ONE HUNDRED AND FOUR

6.8K 1.5K 293
                                    

"Eungh.."

Di sebuah taman kota, seorang anak cowok tergeletak nahas di atas rumput yang dingin. Tubuhnya pucat menggigil. Anak itu menggenggam tangan gadis kecil yang berbaring di sebelahnya. Jejak mendesis saat merasakan dinginnya udara seakan menusuk kulit. Bibirnya bergetar, menggigil.

"Jejak," suara Luka terdengar serak. Matanya terbuka perlahan -menatap anak itu setengah sadar. "Kamu kedinginan."

Jejak menggeleng lemah. "A-ku mau hu-jan."

"Tapi kamu kedinginan."

"Te-tap mau," dia bersikeras. "Ma-u hujan."

Luka menghela napas dan mendudukkan diri dengan lutut yang ditekuk. Jika tau anak itu akan menggigil, dia tidak akan menyuruh Jejak untuk ikut menunggu hujan membasahi langit. Kulit Jejak benar-benar sensitif terhadap udara dan air. Luka menghela napas. Dia menyelipkan tangannya ke punggung Jejak, menariknya duduk dan menyandarkan tubuh lemah anak itu ke belakang punggung. Keduanya saling membelakangi.

Luka menarik napas dalam-dalam. "Mau pulang?"

Jejak menolak. "A-ku nggak ke-dinginan sampai ma-ti."

Luka menipiskan bibir. Tanpa di duga, Jejak membalikkan tubuhnya, mendekat dan membawa gadis itu ke dalam pelukan. Detik yang sama, hujan turun dengan sangat deras tanpa terduga. Jejak semakin mengeratkan pelukannya. Sementara Luka menggigit bibirnya, cemas.

"Jejak, lepas."

Jejak menunduk, membuat poninya menjuntai bukan hanya menutupi mata, tetapi juga hidungnya. Anak itu melepaskan pelukannya dan berdiri, membiarkan hujan membuat tubuhnya semakin menggigil. Bibirnya mendesis. Jejak mendekap tubuhnya sendiri dan berjalan pincang melewati Luka yang menatap punggungnya yang perlahan menjauh.

"Jejak, tunggu!"

Luka berdiri dan berlari mengejar Jejak yang terlihat akan jatuh. Dia menahan tubuh Jejak dan kedua anak itu langsung jatuh ke dalam lumpur. Luka menahan napas, dan Jejak tertawa lemah. Dia mendekatkan wajahnya lebih dekat ke Luka dan bibir kedua anak itu hampir bersentuhan. Waktu seakan melambat beberapa detik. Dan Luka memejamkan mata usai merasakan sesuatu yang dingin dan lembut menyentuh keningnya.

_LUKA_

"Ada bau mayat busuk. Bau anyir darah. Gue mau muntah."

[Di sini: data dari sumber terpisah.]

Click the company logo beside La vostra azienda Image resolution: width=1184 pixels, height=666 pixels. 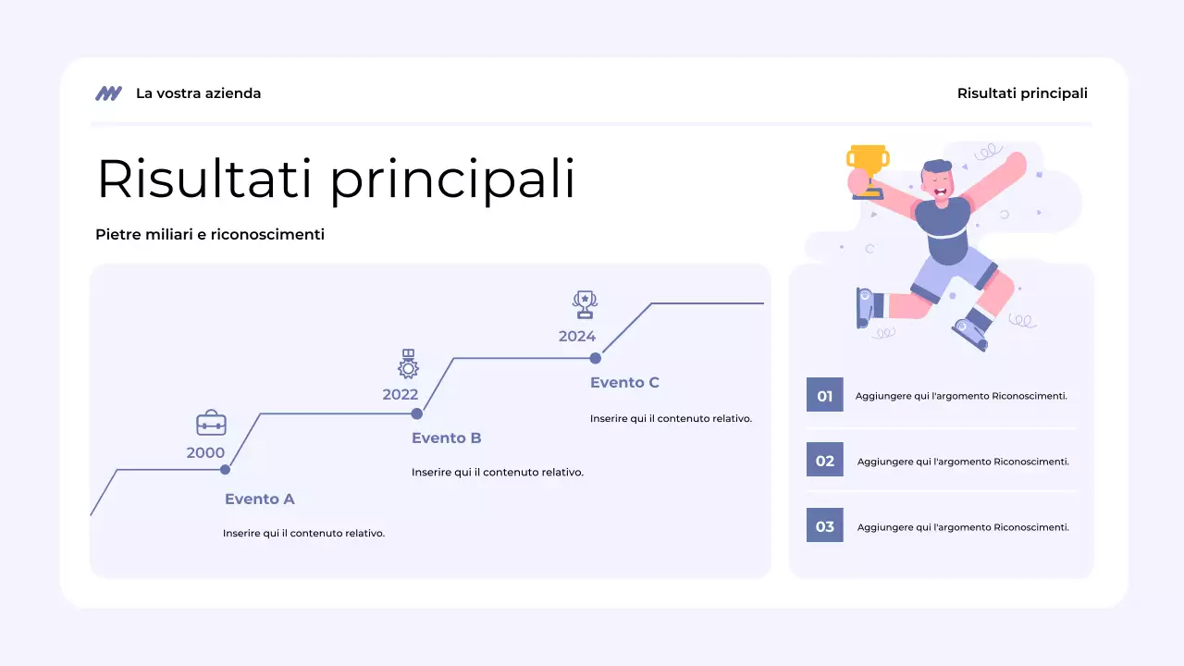(x=108, y=93)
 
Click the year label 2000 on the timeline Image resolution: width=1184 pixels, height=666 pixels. (x=205, y=452)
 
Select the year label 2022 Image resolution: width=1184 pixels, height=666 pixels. (x=401, y=394)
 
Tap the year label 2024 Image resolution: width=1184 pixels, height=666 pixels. (x=577, y=336)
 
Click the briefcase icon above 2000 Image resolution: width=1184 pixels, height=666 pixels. (x=211, y=423)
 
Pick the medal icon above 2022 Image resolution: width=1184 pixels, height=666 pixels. (x=408, y=364)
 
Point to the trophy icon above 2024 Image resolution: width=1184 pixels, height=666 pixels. (x=585, y=304)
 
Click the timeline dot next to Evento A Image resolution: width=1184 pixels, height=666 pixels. (x=225, y=470)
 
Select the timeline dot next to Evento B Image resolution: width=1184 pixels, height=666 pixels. (x=417, y=413)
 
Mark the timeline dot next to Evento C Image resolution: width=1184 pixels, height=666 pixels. (x=596, y=358)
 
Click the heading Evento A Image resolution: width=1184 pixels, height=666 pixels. (x=260, y=500)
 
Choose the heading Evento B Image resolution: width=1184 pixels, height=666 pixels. (x=447, y=438)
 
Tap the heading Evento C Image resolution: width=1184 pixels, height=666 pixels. (x=625, y=383)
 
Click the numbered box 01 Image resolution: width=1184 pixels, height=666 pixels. (x=825, y=395)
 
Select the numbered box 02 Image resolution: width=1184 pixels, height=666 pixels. (x=825, y=461)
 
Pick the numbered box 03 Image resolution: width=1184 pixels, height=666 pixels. (x=825, y=526)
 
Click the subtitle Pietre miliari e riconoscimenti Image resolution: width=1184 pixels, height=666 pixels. (x=210, y=235)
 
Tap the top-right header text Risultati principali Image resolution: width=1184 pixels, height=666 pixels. (x=1022, y=93)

Luka menajamkan indera pembaunya dan terbatuk. Dia menurunkan Altezza dari gendongannya dan cewek itu langsung muntah-muntah. Altezza mengusap punggung Luka, perhatian. Dia menyipitkan mata, curiga pada salah satu kardus yang tergeletak nahas di pinggir trotoar, dekat tong sampah. Ragu, Altezza membuka kardus itu dan tercekat saat melihat dua jasad anak anjing yang sudah membusuk. Kaki dan tangannya sama-sama terbelit. Kepalanya terputus dan sebagian organ dalamnya keluar dari perut. Tubuhnya berantakan, terbelah. Darah merembes keluar.

"Shit."

Amis darah yang merambat ke lidah, Altezza menutup kardus itu kembali dan membekap mulutnya dengan lengan kiri, berusaha menahan sesuatu yang berdesakan ingin keluar dari leher. "Ergh, sial." Altezza dan Luka merangkak menjauh, terduduk kelelahan sambil bersandar pada tiang listrik di kanstin trotoar. Kedua remaja itu menajamkan tatapan, kemudian tertawa lemah.